-------- Data to process

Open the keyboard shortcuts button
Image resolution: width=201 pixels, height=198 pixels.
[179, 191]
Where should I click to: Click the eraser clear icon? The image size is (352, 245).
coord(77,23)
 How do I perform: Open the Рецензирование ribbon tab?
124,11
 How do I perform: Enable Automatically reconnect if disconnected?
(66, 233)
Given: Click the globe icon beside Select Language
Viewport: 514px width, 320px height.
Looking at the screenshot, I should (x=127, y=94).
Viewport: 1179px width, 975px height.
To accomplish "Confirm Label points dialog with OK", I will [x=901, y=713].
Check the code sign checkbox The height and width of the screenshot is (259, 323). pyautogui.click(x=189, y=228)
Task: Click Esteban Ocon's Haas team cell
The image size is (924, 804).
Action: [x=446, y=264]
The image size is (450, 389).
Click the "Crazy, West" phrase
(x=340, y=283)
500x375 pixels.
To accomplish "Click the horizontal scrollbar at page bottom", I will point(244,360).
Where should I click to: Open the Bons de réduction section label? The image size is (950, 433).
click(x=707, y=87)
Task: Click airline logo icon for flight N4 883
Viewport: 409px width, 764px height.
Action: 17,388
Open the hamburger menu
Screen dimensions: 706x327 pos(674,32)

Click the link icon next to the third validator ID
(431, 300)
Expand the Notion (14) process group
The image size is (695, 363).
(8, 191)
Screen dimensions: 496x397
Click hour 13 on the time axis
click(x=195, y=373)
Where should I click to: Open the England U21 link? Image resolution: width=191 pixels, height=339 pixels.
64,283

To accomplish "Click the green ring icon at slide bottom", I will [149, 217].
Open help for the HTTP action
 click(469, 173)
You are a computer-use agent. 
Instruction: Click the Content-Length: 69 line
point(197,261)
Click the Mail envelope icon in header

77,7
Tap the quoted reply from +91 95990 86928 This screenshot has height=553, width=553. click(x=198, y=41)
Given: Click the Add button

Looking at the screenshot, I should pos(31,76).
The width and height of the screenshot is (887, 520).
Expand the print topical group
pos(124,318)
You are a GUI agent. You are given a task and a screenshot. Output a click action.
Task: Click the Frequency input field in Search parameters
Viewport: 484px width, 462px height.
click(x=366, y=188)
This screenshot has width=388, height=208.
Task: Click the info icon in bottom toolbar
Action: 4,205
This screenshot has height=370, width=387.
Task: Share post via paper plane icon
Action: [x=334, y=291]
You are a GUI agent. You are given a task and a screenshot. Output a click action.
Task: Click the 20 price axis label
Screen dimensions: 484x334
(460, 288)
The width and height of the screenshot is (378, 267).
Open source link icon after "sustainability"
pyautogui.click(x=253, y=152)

----------------

Begin at the first line of the records above and restate each line word for word, stopping after the line with "Given: Click the globe".

### Worked solution
Open the keyboard shortcuts button
Image resolution: width=201 pixels, height=198 pixels.
[179, 191]
Where should I click to: Click the eraser clear icon? The image size is (352, 245).
coord(77,23)
 How do I perform: Open the Рецензирование ribbon tab?
124,11
 How do I perform: Enable Automatically reconnect if disconnected?
(66, 233)
Given: Click the globe icon beside Select Language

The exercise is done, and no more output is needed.